Skip to 0 minutes and 51 seconds The fascinating thing about this is that these robots are very, very simple. So, what information do they actually have about the task? They have this camera, and using this camera they scan, just in front of themselves, whether there is an object in front of them that they have to cluster, another robot, or simply nothing. So there’s just three different situations, and they only discriminate between these situations. And depending on whether they see another object, another robot, or nothing, they behave in different ways. So they have preprogrammed motion primitives. For example, one of these could be turn towards the left, and so on.
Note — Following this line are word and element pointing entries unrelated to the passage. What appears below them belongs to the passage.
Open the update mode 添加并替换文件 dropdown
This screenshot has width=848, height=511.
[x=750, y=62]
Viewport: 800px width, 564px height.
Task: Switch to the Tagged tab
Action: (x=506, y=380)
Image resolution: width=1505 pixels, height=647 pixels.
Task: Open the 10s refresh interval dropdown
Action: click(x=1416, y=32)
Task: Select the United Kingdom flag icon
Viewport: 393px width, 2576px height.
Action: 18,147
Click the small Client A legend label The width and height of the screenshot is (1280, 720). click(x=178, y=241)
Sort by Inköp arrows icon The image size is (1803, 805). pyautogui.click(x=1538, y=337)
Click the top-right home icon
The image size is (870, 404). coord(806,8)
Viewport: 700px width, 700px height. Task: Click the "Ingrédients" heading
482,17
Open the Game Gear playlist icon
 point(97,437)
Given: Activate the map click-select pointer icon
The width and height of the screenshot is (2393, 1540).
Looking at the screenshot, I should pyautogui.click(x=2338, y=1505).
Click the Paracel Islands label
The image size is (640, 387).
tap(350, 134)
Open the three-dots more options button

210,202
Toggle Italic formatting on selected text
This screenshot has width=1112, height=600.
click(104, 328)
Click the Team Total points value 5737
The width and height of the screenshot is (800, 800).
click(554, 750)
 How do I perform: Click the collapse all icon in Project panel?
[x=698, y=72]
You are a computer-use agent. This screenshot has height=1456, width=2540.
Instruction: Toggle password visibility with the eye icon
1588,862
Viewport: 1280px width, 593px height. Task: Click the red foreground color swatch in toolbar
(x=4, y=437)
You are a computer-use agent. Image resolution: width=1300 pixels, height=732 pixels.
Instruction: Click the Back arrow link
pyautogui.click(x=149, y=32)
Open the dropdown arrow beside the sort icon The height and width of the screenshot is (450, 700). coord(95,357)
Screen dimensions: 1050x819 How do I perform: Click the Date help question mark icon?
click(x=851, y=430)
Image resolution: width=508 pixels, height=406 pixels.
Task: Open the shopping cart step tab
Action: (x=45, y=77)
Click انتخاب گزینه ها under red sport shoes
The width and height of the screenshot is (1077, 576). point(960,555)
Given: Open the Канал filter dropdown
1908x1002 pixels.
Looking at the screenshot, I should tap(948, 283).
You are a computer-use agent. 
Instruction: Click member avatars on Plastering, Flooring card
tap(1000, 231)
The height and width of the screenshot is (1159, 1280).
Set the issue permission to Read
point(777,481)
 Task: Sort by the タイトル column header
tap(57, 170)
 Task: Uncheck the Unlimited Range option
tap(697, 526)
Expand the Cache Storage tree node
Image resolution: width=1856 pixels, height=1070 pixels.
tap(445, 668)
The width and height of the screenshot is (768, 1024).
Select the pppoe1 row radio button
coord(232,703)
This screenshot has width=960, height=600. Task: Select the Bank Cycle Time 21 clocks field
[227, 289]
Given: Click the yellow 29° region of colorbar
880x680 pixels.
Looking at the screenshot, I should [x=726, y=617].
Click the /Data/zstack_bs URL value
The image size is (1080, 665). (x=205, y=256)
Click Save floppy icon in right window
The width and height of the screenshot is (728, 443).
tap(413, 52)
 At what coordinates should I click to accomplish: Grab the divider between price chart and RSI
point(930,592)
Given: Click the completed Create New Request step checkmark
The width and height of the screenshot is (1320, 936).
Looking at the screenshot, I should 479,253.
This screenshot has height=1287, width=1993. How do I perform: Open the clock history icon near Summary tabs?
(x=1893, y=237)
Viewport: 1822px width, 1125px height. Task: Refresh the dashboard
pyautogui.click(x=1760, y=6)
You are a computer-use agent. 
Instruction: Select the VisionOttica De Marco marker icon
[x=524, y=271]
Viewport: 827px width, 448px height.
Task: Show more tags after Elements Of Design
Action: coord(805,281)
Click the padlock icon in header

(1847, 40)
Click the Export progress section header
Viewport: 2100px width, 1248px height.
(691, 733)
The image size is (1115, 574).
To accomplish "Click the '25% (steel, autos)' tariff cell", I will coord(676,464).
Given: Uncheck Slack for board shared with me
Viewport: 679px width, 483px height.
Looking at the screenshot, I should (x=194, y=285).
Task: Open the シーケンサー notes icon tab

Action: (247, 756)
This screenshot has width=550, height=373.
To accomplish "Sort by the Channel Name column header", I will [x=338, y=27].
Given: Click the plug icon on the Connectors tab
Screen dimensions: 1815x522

Skip to 1 minute and 31 seconds And they simply map the input that they perceive through their line of sight sensor directly onto their action, which is this motion primitive. As a consequence, these robots do not require the ability to store information during run time, and they also do not even need to compute like plus, minus and so on, because the controller is really just mapping from the input to the output. Biological systems are really good at solving tasks under a lot of constraints. They need to solve tasks with very little energy, for example. And by studying robots that are inspired by biological systems, we can potentially build very simple robots that yet accomplish complex tasks.
Team work and swarms
Swarm robotics provides another mechanism for the coordination of multi-robot systems. In robot swarms, a desired collective behavior emerges from the interactions between the robots and interactions of robots with the environment.
In this video, Dr Roderich Gross introduces us to the e-puck and explains how, with very little brain power, these robots can work together to successfully achieve a complex common goal.